## TASK DETAILS:
Copying starts at the line containing "Open the Chinese (Mainland) language dropdown" and stops after the last line of the records; each line is repeated exactly, and pictures are skipped.

#####

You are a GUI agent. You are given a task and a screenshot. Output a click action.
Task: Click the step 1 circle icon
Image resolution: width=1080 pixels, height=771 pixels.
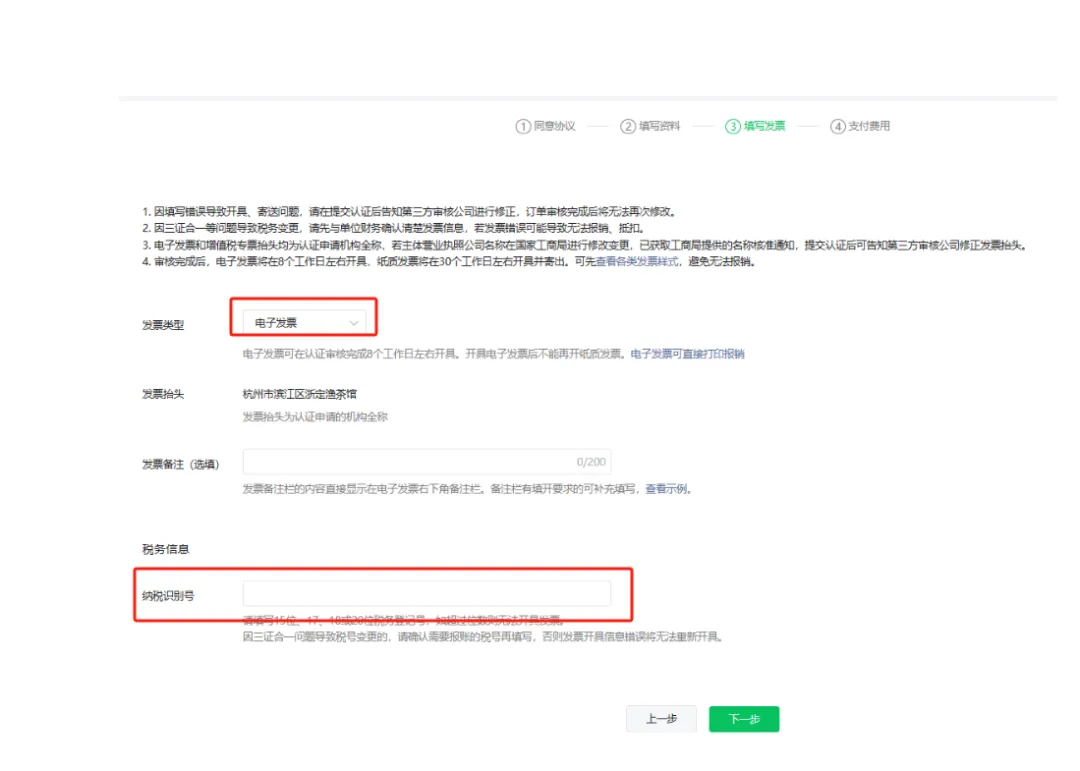pos(523,126)
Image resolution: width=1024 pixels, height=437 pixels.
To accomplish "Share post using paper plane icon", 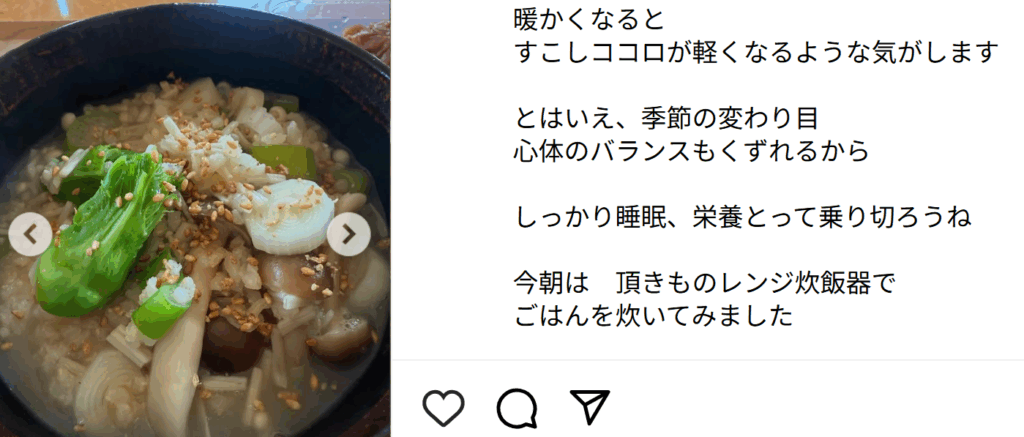I will [x=590, y=406].
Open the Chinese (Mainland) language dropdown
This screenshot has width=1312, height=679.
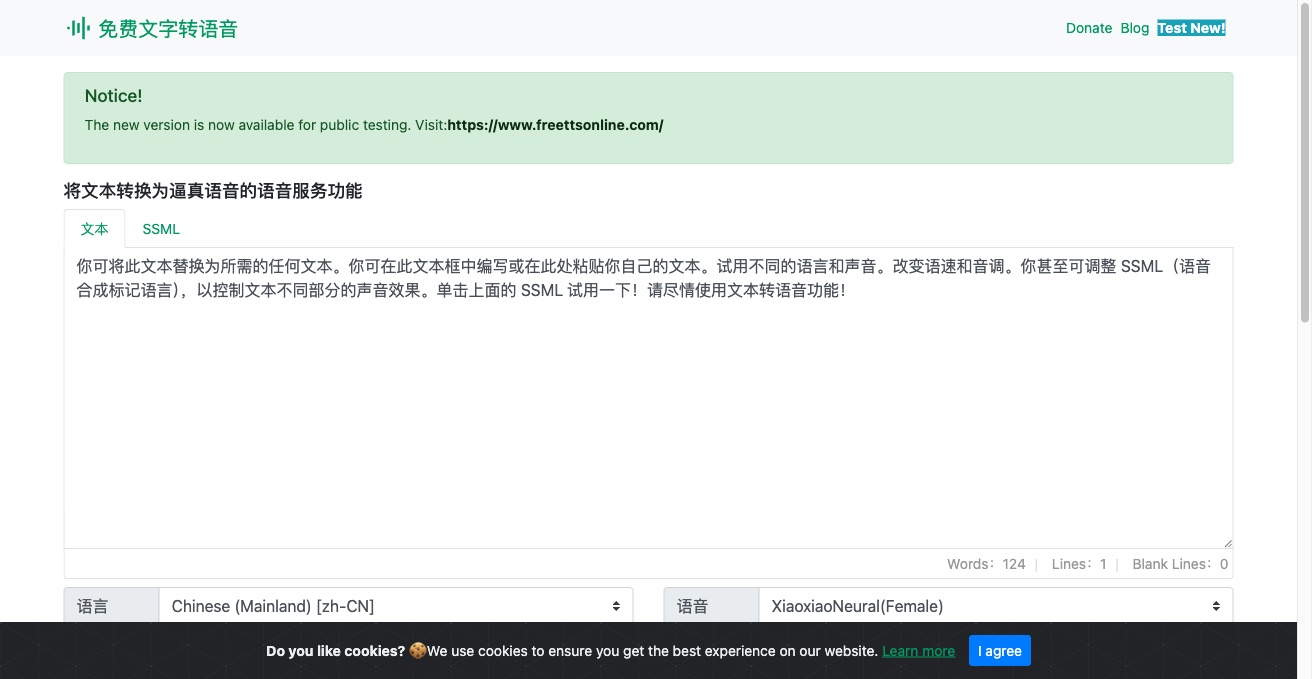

#####

## YOUR SOLUTION:
Open the Chinese (Mainland) language dropdown
This screenshot has width=1312, height=679.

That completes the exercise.